Since 2007, the opposition has staged regular rallies against the president, and for the past three months protesters have obstructed streets, blaming him for last year's war with Russia and demanding his resignation. Subari tries to witness the rallies and has paid a price.
He was beaten by government special forces in 2007. In May, he observed a clash in front of a police station and now keeps four rocks on his office desk as mementos. "This one hit a woman who was standing next to me," he said, turning it over in his palm. Government officials dismiss Subari's accounts of such events, saying he focuses only on police actions and not on the misbehavior of the protesters.
Subari's twice-yearly presentations to the mostly pro-Saakashvili Parliament are often delivered to a sparsely attended chamber.
"Parliament has been rough on him," said Peter Semneby, the European Union's special representative for the South Caucasus. "But one should not interpret the fact that people are not present at his public statements to mean that they find the substance uninteresting; it's probably the other way around. My sense is that they probably take the reports home and they do read them."
Semneby cautioned against confusing the nature of Subari's work with political bias. "The ombudsman is there to scrutinize the functioning of the government, of the authorities," he said. "I've sometimes been quite surprised at how courageous he's been. . . . He has been under attack, but not under enough attack that he's been destroyed."
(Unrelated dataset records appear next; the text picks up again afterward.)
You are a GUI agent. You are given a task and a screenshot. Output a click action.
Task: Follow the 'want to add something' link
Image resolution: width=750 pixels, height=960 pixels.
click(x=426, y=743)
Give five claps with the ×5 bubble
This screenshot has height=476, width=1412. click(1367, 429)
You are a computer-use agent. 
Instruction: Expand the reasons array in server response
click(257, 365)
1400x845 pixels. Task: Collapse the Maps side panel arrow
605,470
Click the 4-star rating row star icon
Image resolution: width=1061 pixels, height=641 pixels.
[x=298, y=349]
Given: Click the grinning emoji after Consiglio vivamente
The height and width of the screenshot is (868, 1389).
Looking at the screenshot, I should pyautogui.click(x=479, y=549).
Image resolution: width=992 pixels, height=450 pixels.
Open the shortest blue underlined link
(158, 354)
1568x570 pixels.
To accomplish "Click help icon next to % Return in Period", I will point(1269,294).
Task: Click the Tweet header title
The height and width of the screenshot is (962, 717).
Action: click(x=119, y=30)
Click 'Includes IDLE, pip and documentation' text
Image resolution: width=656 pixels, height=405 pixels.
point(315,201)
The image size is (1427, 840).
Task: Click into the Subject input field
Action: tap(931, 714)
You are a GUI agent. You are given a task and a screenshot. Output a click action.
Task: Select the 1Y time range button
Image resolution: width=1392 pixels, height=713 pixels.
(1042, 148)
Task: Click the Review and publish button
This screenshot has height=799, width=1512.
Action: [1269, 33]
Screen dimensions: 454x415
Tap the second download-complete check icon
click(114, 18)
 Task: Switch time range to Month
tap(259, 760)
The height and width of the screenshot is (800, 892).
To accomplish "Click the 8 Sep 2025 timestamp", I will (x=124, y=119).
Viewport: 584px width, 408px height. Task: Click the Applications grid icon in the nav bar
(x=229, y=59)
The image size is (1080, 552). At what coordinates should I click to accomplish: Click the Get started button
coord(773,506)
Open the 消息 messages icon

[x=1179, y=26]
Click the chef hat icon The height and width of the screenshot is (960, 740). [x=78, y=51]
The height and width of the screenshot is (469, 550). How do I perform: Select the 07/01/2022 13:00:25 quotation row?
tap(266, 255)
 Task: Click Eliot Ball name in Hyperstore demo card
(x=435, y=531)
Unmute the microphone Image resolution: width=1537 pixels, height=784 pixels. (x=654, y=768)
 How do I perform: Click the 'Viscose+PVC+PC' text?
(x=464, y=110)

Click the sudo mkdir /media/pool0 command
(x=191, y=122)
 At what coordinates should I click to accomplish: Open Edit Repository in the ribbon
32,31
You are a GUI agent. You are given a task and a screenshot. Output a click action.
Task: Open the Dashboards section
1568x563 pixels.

Subari's survival can be seen as a sign of a maturing democracy or the result of a political strategy that seeks to give an added appearance of democratic principles.
"One could argue that he is more dangerous to the Georgian government on the outside than he is on the inside," said Lincoln Mitchell, a Columbia University professor of international affairs who specializes in Georgia. "They see the value of having some democratic structure even if they are not democratic. . . . Saakashvili doesn't hesitate to point to Subari as to 'why my country's a democracy.' "
This is key for a government whose democratic image has helped it garner support from the West, and a reason Subari said he is allowed to operate so freely, although his term ends in September and it is doubtful that Parliament will reappoint him. He points to small signs of progress: Fewer properties demolished without due process and an opposition TV station successfully suing to be allowed to air political content.
"It would be impossible in other countries to have such a critical ombudsman toward the government," he said. "But, in Georgia, it's possible. Not because I am a good or a bad ombudsman, but because it would be a huge scandal to change the law or arrest the ombudsman. In Georgia, it would be a problem for the image."